Monday, January 9, 2017

Dangerous Game (1993)

AKA Snake Eyes

1993 was a strange year for Abel Ferrara with the maverick New Yorker helming two very worthwhile films that were unceremoniously thrown under the bus upon their respective releases. Coming off of the grimy and fiercely independent Bad Lieutenant (1992), Ferrara did something interesting and unexpected by taking on the most ambitious project of his career, Body Snatchers (1993), the third adaptation of Jack Finney’s book. Body Snatchers was a huge undertaking with the largest budget Ferrara ever had and according to Ferrara, the shoot was a nightmare plagued by studio interference and the technical challenges inherent in such large scale productions. Nevertheless, Ferrara soldiered on and delivered a fantastic sci-fi/horror film. Unfortunately the film would get buried by its own studio. After years of hype in various genre magazines and millions of dollars spent, the film essentially went direct to video after only being released in a handful of theaters. With Dangerous Game, his second film that year, Ferrara went in the complete opposite direction. Despite starring one of the biggest pop stars in the world in Madonna, Dangerous Game is one of Ferrara’s most uncommercial films, a deeply personal look into the world of filmmaking that seemed to bewilder a good number of critics upon its initial release. The Ferrara faithful however know better and over the years have rightfully championed Dangerous Game for what it truly is, a misunderstood masterpiece.

New York based director Eddie Israel (Harvey Keitel) arrives in Hollywood to begin production on his latest film entitled “Mother of Mirrors” which centers around the dissolution of a marriage between a hard partying husband and a remorseful wife who recently found religion and changed her ways. Almost immediately, the films leads Sarah Jennings (Madonna) and Frank Burns (James Russo) begin an affair and it isn’t long until Sarah finds her way into Eddie’s bed as well. The shoot quickly turns sour however with Jennings and Burns unable to get along and Eddie constantly pushing both to their emotional limits for the best performances. The more tensions on the set increase along with Eddie’s own personal transgressions gradually eating away at his conscience, the more the plot of “Mother of Mirrors” begins to mirror reality and vice-versa.

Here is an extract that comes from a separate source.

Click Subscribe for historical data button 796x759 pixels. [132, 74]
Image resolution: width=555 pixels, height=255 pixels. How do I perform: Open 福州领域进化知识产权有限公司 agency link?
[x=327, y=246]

Snake Eyes”, the films alternate title couldn’t have been more apt as Dangerous Game is a venomous film featuring Ferrara’s typically downbeat outlook as well as some of screenwriter Nicholas St. John’s most vicious dialogue. In some ways the film is comparable to another film within a film, Andrzej Zulawski’s La femme publique (1984) as its been suggested that Francis Huster’s character of director Lucas Kessling was meant to be a stand in for Zulawski the same way that Keitel’s Eddie Israel could represent Ferrara himself. Again, “personal” is the adjective that could be used to define the film and at times almost uncomfortably so. There are times when the film feels confessional, particularly when Eddie confesses his infidelities to his wife, played by Nancy Ferrara, Abel’s wife at the time. Ferrara’s approach to the film within a film devise is interesting both from a narrative standpoint as well as stylistically in that its almost always obvious when a scene from “Mother of Mirrors” is being shot, however given the attitudes of the characters towards each other, what’s taking place in the film could easily be going on behind the scenes as well. The same could be said for Keitel’s pressuring of the actors which could also echo Ferrara’s own techniques which, if indeed is the case, they work as the performances are astounding. While Madonna is rightfully praised for her performance, the unsung hero of the film is James Russo who gives an unbelievably raw and fierce performance, downright visceral at times.

Dangerous Game was the first film produced by Madonna’s own Maverick Pictures and ironically it was the leading lady that led the charge against the film. In a 2002 interview with the AV Club, Ferrara remarked “It was just another one of our films that never came out. But on that one, the audience didn't really like the film. Madonna killed it. The first impression people get on a movie is the one that never gets out of their mind. So after Madonna got so trashed for doing Body of Evidence (1993), she thought she was going to beat the critics to the punch and badmouth the film. And she actually got good reviews. She never got a good review from the Voice or The New York Times in her life, but she got good reviews for this movie, which she came out and trashed. I'll never forgive her for it.” Ferrara went on to say “…I never had an actor badmouth a movie. It's just something that isn't done. But she's not a film-business person” and “ It's being paranoid and scared, and that's the reason she can't act, because she hasn't got confidence.” Whatever she or some critic may or may not think of the film at this point doesn’t matter, what does is the fact that Dangerous Game is one of Ferrara’s most confrontational, introspective, cathartic and ultimately brilliant films.